6. The use of a galanin agonist in the preparation of a medicament for improving memory and other cognitive functions.

7. A transgenic or other genetically modified mammal which lacks a functional galanin gene.

8. A mammal according to claim 7 in which the galanin gene has been inactivated.

9. A mammal according to claim 7 or 8 in which the galanin gene has been inactivated by at least partial deletion.

10. A mammal according to claim 9 in which the portion of the galanin gene between the BamHI and BglII restriction sites designated ‘Exons 1-5’ in FIG. 3 has been deleted.

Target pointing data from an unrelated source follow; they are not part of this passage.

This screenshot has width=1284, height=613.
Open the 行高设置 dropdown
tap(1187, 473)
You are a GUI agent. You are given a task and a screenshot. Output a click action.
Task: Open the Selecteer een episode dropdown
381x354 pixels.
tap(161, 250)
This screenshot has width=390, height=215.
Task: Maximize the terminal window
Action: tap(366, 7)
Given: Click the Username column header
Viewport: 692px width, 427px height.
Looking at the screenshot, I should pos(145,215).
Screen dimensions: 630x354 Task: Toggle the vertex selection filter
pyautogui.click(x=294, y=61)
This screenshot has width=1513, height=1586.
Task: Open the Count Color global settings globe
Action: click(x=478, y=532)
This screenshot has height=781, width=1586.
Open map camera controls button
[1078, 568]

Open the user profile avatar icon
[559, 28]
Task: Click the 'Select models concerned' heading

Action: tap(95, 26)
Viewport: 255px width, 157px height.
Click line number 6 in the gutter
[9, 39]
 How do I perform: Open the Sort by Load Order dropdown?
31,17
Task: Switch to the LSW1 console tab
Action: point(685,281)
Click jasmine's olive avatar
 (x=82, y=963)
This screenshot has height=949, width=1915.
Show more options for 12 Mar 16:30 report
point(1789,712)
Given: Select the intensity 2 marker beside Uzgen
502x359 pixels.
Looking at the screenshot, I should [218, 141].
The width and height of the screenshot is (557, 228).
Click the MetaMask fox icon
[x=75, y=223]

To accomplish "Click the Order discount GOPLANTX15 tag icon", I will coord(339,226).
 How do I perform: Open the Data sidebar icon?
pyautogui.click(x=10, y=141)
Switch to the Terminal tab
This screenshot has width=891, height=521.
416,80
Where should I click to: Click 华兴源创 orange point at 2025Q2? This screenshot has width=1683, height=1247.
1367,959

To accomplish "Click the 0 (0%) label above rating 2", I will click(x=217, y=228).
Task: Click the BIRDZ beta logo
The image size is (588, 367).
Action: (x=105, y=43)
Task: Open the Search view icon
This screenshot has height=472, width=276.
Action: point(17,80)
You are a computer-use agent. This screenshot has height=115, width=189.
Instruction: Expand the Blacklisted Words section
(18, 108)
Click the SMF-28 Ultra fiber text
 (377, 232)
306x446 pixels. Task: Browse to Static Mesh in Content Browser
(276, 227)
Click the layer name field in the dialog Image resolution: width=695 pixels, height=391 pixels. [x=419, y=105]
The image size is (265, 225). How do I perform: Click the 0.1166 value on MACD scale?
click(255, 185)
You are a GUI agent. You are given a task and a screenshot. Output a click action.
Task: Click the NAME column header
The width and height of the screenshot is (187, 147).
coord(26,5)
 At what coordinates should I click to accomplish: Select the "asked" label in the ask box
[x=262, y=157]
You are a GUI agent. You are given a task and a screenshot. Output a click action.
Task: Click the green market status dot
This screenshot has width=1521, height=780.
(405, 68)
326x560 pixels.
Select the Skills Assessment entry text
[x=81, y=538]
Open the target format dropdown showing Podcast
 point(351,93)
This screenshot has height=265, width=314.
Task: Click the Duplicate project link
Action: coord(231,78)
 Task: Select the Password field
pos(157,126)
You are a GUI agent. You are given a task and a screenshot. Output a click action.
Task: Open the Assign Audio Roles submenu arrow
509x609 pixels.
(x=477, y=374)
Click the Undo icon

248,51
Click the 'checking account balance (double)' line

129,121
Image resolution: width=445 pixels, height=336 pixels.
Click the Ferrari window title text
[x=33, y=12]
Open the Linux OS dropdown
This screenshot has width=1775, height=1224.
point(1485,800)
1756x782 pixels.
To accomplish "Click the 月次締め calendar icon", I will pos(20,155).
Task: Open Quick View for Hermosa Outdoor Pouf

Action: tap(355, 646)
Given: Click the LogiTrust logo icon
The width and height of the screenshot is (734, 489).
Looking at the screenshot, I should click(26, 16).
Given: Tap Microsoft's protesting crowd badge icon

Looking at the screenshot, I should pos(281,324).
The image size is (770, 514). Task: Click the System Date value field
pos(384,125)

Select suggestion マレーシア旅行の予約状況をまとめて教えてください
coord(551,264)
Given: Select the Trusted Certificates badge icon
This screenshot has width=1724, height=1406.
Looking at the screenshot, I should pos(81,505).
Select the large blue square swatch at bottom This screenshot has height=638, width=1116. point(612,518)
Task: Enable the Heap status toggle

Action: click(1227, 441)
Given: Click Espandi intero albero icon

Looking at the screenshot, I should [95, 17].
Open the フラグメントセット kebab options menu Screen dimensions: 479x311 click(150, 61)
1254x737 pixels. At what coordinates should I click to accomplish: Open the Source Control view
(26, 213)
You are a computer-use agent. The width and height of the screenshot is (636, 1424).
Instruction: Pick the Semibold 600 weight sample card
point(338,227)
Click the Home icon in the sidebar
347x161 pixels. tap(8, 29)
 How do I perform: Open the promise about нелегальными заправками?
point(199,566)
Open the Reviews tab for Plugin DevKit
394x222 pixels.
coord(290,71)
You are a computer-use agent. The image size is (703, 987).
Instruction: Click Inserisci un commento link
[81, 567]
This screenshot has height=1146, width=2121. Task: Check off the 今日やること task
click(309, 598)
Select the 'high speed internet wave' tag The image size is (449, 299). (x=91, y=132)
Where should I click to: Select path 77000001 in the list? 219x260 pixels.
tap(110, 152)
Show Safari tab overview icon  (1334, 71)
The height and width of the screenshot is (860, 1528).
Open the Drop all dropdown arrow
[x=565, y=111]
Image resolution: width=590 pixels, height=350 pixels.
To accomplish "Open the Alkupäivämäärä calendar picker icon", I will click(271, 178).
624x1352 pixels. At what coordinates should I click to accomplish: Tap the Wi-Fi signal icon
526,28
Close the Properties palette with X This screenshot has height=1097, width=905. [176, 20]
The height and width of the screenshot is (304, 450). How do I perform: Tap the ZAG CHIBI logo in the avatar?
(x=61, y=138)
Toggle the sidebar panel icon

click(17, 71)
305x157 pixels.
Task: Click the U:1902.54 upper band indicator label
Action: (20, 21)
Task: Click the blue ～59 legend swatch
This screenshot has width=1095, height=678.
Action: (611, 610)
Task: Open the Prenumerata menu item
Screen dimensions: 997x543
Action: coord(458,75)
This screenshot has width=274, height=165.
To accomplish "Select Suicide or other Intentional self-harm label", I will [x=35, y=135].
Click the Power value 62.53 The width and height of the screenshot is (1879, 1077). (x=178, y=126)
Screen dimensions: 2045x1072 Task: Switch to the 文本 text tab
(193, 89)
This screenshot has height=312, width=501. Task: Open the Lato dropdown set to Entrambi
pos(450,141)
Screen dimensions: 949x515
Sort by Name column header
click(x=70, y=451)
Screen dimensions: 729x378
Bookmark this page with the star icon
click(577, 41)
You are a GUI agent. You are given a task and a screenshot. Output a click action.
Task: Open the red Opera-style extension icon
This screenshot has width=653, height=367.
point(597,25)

11. A mammal according to any of claims 7 to 10 which is a rodent.

12. A rodent according to claim 11 which is a mouse.

13. Tissue, cells and cell lines derived from a mammal, rodent or mouse according to any of claims 7 to 12.

14. Tissue, cells or cell lines according to claim 13 which are cells from pancreas, pituitary, cortex, dorsal root ganglia or are derived from such cells.

15. The use of a mammal, rodent or mouse according to any one of claims 7 to 12 or tissue cells and cell lines according to claim 13 or 14 in an assay to determine a biological effect of galanin.

16. The use according to claim 15 in which the biological effect is selected from diabetes and insulin secretion, appetite, growth hormone effects, lactation, prolactin over secretion, pain sensitivity, memory, behaviour, sexual reproduction and fertility.